Michael Goode is one scholar who has argued that Papunhank, in addition to his efforts to support temperance within his community, lobbied for cutting alcohol sales and trading by white settlers, efforts which gained him further attention from Quaker society. Papunhank’s critique of alcohol and its effect on society had a profound impact, as he became a model of piety and temperance to Quakers, many of whom were involved in the alcohol trade. The location of Machiwihilusing with its proximity to the Pennsylvania settlements, encouraged Papunhank to engage in these diplomatic exchanges, attempting to bridge the gap between the communities by making himself an indispensable ally to the Pennsylvania government. For example, he reached out to the governor in 1763 after the Paxton Boys massacred some Susquehannock Indigenous people, appealing to settlers’ common faith in an attempt to de-escalate the cyclical violence of the period. His efforts to bring about more peaceful relationships with settlers at times brought him trouble from Indigenous groups, at one point he was attacked and injured with a tomahawk for accosting some Indigenous people who had stolen horses from colonizers.
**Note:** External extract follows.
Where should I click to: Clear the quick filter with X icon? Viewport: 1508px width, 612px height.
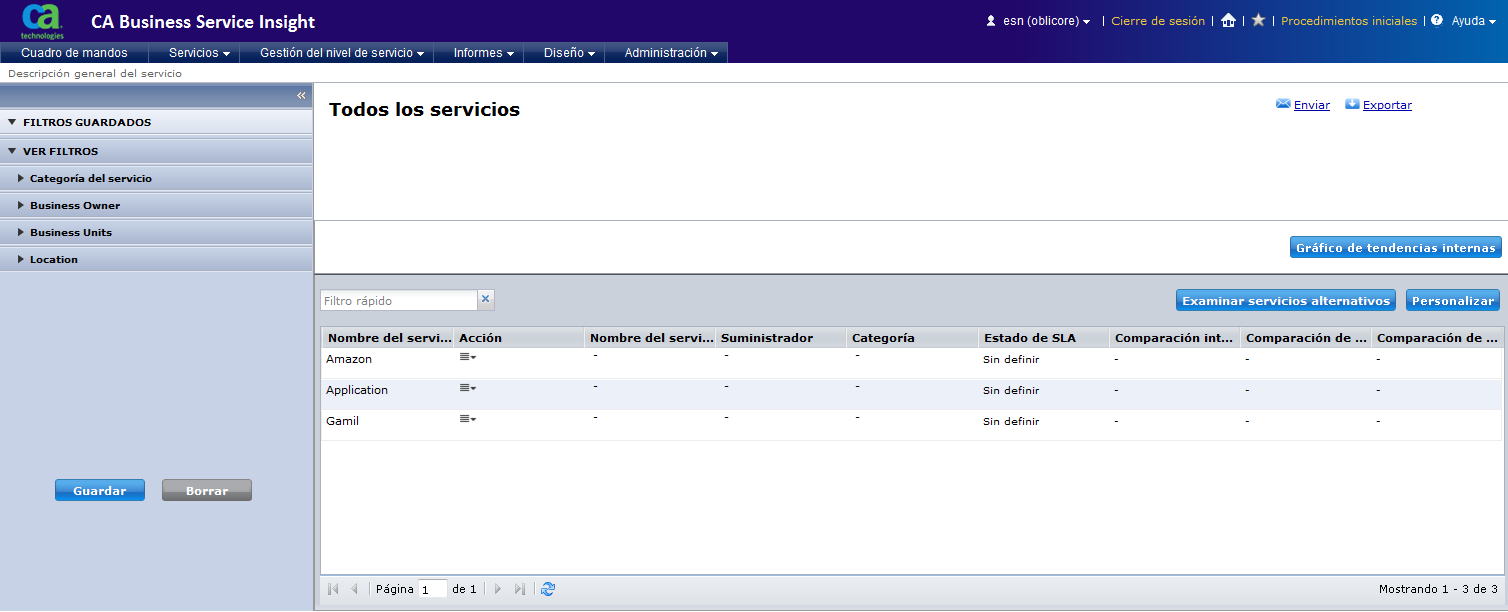tap(486, 299)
While Papunhank may not have wielded a position of power over all Munsee people, he certainly held enough influence to catch the attention of missionaries, several of whom visited his village. When he preached to a Quaker audience via means of a translator, some in attendance came to believe that he had been blessed with direct communication with God and were struck with his similarities to their religious world views.

One Quaker who took the journey to Machiwihilusing was John Woolman, who felt compelled to do so after having met Papunhank earlier in 1761 when he had been in Philadelphia. To embark on such a journey during a time of increasing violence speaks to his dedication to see Papunhank again, visiting his village despite language and cultural barriers. He would write fondly of his time spent in the region, describing feelings of mutuality while engaging in a shared feeling of religious experience that contrasted much of the violence that surrounded them. In 1763, Papunhank was baptised as a Moravian by a prominent missionary and clergyman David Zeisberger, during his visit to the settlement. He adopted the name Johannes, and in the context of heightened colonial violence infringing upon their village he petitioned officials in Philadelphia to start a new settlement with Moravian support. This settlement began in 1765 and came to be known as Friedenshuetten, which was composed of mostly Munsee and Mohicans with a limited number of Moravian settlers. This community was short-lived and was displaced by 1768 following an influx of white British colonizers. In 1771 an accusation was leveled against Papunhank by another Munsee healer, who alleged that Papunhank may have poisoned a community member. These rumours were ultimately sidelined but are reflective of divisions within his social group. Papunhank retained his spiritual and religious views until he eventually died May 15, 1775. He left behind a daughter named Sophia.